• _REQUIRED WORK_
A verbatim copy of the entries is the required answer.

(Stored data entries)
= = =

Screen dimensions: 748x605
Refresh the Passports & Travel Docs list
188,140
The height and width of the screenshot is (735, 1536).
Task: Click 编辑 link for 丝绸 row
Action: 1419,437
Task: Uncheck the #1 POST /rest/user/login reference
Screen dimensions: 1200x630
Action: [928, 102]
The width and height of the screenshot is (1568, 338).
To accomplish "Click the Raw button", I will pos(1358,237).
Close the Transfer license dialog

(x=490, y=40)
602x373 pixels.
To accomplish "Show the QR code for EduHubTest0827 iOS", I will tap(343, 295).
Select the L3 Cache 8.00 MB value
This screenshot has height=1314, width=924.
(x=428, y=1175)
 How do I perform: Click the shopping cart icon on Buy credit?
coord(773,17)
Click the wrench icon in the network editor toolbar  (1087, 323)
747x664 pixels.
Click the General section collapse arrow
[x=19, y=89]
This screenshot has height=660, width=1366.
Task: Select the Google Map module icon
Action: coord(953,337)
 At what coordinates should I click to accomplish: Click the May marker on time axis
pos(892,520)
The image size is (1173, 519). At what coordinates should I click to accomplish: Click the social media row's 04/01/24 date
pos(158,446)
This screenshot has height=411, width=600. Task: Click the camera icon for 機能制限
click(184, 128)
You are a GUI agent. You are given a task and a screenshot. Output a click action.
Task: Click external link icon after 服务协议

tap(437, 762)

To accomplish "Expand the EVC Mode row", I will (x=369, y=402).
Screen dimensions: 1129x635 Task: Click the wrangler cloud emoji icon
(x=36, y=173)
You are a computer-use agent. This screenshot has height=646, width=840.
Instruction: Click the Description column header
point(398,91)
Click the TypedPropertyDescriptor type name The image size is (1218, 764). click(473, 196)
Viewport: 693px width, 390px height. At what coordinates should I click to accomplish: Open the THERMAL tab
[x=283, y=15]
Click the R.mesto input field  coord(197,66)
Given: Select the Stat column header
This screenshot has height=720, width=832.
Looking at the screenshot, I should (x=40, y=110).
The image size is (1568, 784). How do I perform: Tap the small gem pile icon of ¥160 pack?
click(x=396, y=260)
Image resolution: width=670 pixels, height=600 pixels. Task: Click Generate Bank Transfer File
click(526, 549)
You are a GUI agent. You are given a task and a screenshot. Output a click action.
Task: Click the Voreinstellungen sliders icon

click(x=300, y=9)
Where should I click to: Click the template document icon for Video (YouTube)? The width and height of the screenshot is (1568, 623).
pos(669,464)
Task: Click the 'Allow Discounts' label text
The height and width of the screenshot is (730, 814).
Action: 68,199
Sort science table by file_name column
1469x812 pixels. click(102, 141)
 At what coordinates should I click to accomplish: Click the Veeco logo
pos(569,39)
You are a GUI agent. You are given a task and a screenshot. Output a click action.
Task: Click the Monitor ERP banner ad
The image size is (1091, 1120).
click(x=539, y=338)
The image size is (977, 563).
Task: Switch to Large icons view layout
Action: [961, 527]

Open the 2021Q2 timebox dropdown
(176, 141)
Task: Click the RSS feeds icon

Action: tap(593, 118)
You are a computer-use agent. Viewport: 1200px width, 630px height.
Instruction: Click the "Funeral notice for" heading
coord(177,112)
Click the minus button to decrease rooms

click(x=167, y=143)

= = =

• _REPLY TO THE EXERCISE_
Screen dimensions: 748x605
Refresh the Passports & Travel Docs list
188,140
The height and width of the screenshot is (735, 1536).
Task: Click 编辑 link for 丝绸 row
Action: 1419,437
Task: Uncheck the #1 POST /rest/user/login reference
Screen dimensions: 1200x630
Action: [928, 102]
The width and height of the screenshot is (1568, 338).
To accomplish "Click the Raw button", I will pos(1358,237).
Close the Transfer license dialog

(x=490, y=40)
602x373 pixels.
To accomplish "Show the QR code for EduHubTest0827 iOS", I will tap(343, 295).
Select the L3 Cache 8.00 MB value
This screenshot has height=1314, width=924.
(x=428, y=1175)
 How do I perform: Click the shopping cart icon on Buy credit?
coord(773,17)
Click the wrench icon in the network editor toolbar  (1087, 323)
747x664 pixels.
Click the General section collapse arrow
[x=19, y=89]
This screenshot has height=660, width=1366.
Task: Select the Google Map module icon
Action: coord(953,337)
 At what coordinates should I click to accomplish: Click the May marker on time axis
pos(892,520)
The image size is (1173, 519). At what coordinates should I click to accomplish: Click the social media row's 04/01/24 date
pos(158,446)
This screenshot has height=411, width=600. Task: Click the camera icon for 機能制限
click(184, 128)
You are a GUI agent. You are given a task and a screenshot. Output a click action.
Task: Click external link icon after 服务协议

tap(437, 762)

To accomplish "Expand the EVC Mode row", I will (x=369, y=402).
Screen dimensions: 1129x635 Task: Click the wrangler cloud emoji icon
(x=36, y=173)
You are a computer-use agent. This screenshot has height=646, width=840.
Instruction: Click the Description column header
point(398,91)
Click the TypedPropertyDescriptor type name The image size is (1218, 764). click(473, 196)
Viewport: 693px width, 390px height. At what coordinates should I click to accomplish: Open the THERMAL tab
[x=283, y=15]
Click the R.mesto input field  coord(197,66)
Given: Select the Stat column header
This screenshot has height=720, width=832.
Looking at the screenshot, I should (x=40, y=110).
The image size is (1568, 784). How do I perform: Tap the small gem pile icon of ¥160 pack?
click(x=396, y=260)
Image resolution: width=670 pixels, height=600 pixels. Task: Click Generate Bank Transfer File
click(526, 549)
You are a GUI agent. You are given a task and a screenshot. Output a click action.
Task: Click the Voreinstellungen sliders icon

click(x=300, y=9)
Where should I click to: Click the template document icon for Video (YouTube)? The width and height of the screenshot is (1568, 623).
pos(669,464)
Task: Click the 'Allow Discounts' label text
The height and width of the screenshot is (730, 814).
Action: 68,199
Sort science table by file_name column
1469x812 pixels. click(102, 141)
 At what coordinates should I click to accomplish: Click the Veeco logo
pos(569,39)
You are a GUI agent. You are given a task and a screenshot. Output a click action.
Task: Click the Monitor ERP banner ad
The image size is (1091, 1120).
click(x=539, y=338)
The image size is (977, 563).
Task: Switch to Large icons view layout
Action: [961, 527]

Open the 2021Q2 timebox dropdown
(176, 141)
Task: Click the RSS feeds icon

Action: tap(593, 118)
You are a computer-use agent. Viewport: 1200px width, 630px height.
Instruction: Click the "Funeral notice for" heading
coord(177,112)
Click the minus button to decrease rooms

click(x=167, y=143)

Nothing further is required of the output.